CSUN dance and performing arts students recently benefited from the coaching of renowned South African theatre director Geoffrey Hyland in a three-day workshop sponsored by the kinesiology department.
The award-winning director recently made a cameo as a guest professor in multiple classes to impart his own opinions about the organic nature of performance art.
‘I believe in content driving form rather than the other way around,’ Hyland, a professor at the University of Cape Town, said of his vision. ‘You have to have something to say. That’s what makes great art.’
For the burgeoning choreographers in one workshop-style class, his approach upturned all preconceived notions about the origin of dance. His insistence that raw emotion be the catalyst behind an interpretive number rather than the very beat it follows left the dancers with wide eyes and forlorn faces.
‘The vocalist is responsible for the music,’ said Hyland. ‘An explicit emotion drove that artist to produce those notes, those words and tunes. What drives you? What is the responsibility of you as an artist?’ Hyland asked of the dancers.

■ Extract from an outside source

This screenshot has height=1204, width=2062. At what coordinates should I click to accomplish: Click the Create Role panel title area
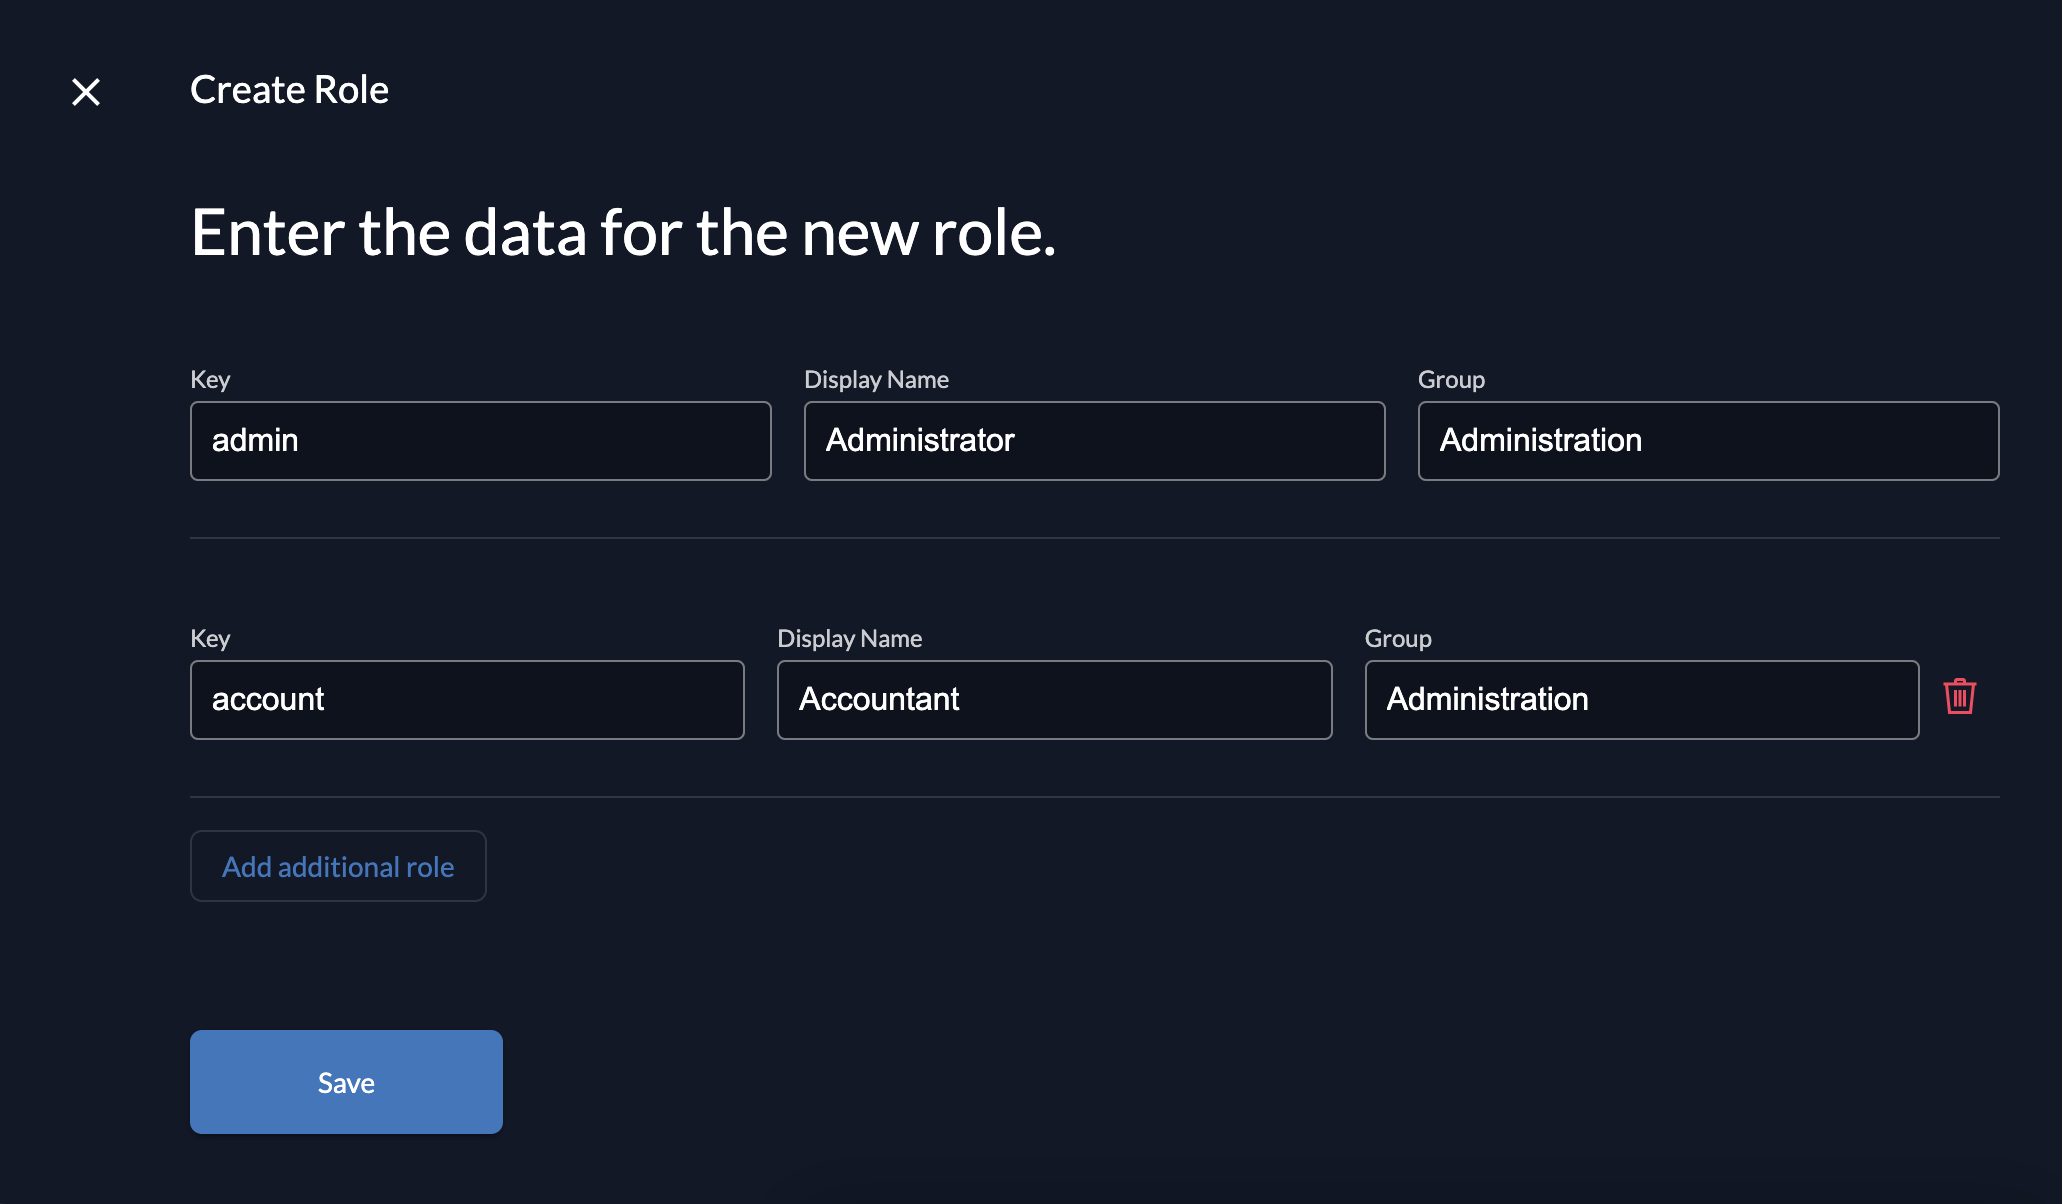coord(287,90)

Hyland, who has received several awards and nominations for works such as ‘Kissed by Brel Too,’ ‘Blood Wedding,’ ‘Masque: An African Opera’ and ‘Twelfth Night,’ demanded much from the new students. Though he fully accepted, even encouraged the students to admit, when they didn’t know what emotion was driving their piece, he didn’t accept them not searching within themselves to find the answers.
‘As an artist, you go to places that normal people are scared to go,’ said Hyland. ‘People spend their whole life learning how to exist in society, but they come to a performance to experience that which we are scared to experience in real life.’
Although he worked with the choreography students only three times during his stay, his mark was indelible on the growing performances.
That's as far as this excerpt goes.